Definition of underprice in English:

underprice

verb

[WITH OBJECT]
  • 1 Sell or offer (something) at too low a price.

    ‘we try not to underprice our books, while making sure they are still a good buy’
    • ‘Bargain-hunters use book value to measure how underpriced a stock is, relative to its assets.’
    • ‘However, now more than half of the original insiders seem to think the shares are somewhat underpriced in the $85 to $95 range.’
    • ‘The food was solid, if unimaginative, and was certainly not underpriced.’
    • ‘By the late 1980s, the company had lost significant market share and had to underprice its products to keep them viable.’
    • ‘Many companies deliberately underpriced policies to boost market share.’
    • ‘People have underpriced stocks because of what they see on television.’
    • ‘Mortgage securities are being issued in record quantities, home prices are rising smartly, and the pricing of underlying credit risk is again being severely underpriced.’
    • ‘We also increased the prices at the top level after doing some research which showed that we were underpriced in comparison with other big events.’
    • ‘Too many new entrepreneurs harm their own prospects by underpricing their goods and services.’
    • ‘His logic is simple: ‘Most consumer magazines are, in my view, way underpriced.’’

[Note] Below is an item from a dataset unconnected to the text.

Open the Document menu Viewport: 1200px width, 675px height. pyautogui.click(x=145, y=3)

    • ‘And then he comes at me by saying, ‘Well, but there are some stocks that are underpriced.’’
    • ‘The company is also expressly forbidden by legislation from underpricing its services to gain market share.’
    • ‘It may be that such a company has underpriced its products, leaving it insufficient margin to cover its fixed costs.’

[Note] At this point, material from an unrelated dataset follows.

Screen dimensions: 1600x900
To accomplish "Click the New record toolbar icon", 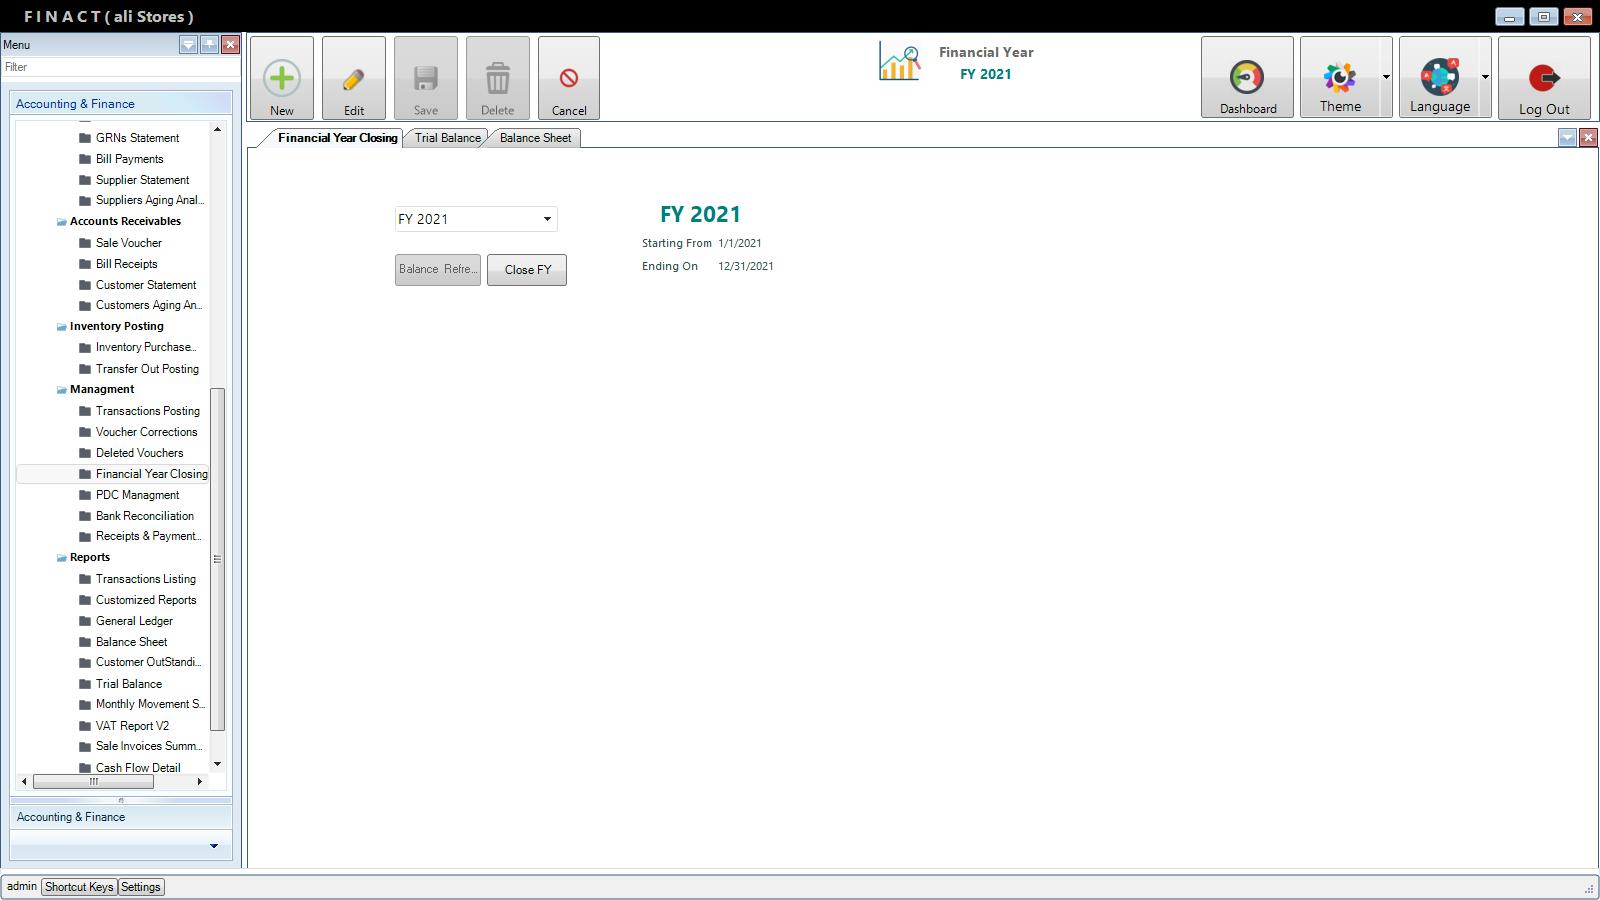I will point(282,79).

    • ‘The fundamental problem is that for most people (that is, other than the genuinely poor or those facing catastrophic illness), especially the well-paid, medical services are underpriced.’

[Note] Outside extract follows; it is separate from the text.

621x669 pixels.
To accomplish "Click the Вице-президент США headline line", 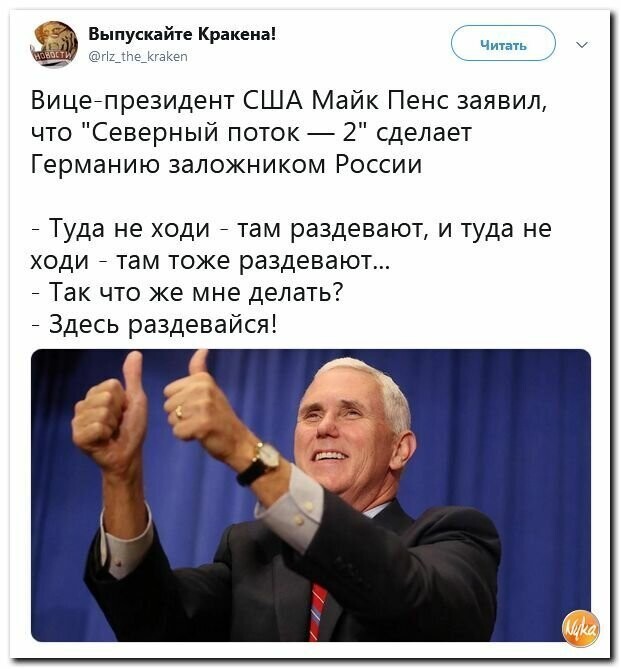I will tap(289, 102).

    • ‘When carriers underpriced their workers' compensation product to gain market share in the late 1990s, some carriers became insolvent.’
    • ‘The less informed investor is just as likely to bid on a ‘properly’ priced offering as an underpriced one.’
    • ‘Various studies have come to the conclusion that gold is severely underpriced.’
    • ‘Some say insurers had underpriced their policies to build market share and then, in 2002, raised rates in hopes of recouping their losses.’
    • ‘Watercolours are not understood and are therefore incredibly underpriced.’
    • ‘‘What we've had to do up to now is overprice things at the beginning, to compensate for underpricing at the end of the season,’ he explains.’
    1. 1.1Sell or offer something at a lower price than (the competition)
      ‘Wal-Mart has underpriced its traditional competitors’
      • ‘I hadn't studied my competition and I didn't know what they were charging, so I underpriced.’
      • ‘The magnitude of underpricing increased during the first month of aftermarket trading before being eliminated.’
      • ‘Firms with poor prospects are reluctant to underprice because they are not likely to have the opportunity to make this up on a second offering of equity.’
      • ‘Well, from a competitive strategy standpoint, the reader is absolutely correct; the pharma companies will not underprice themselves in the Canadian market if it threatens their US profits.’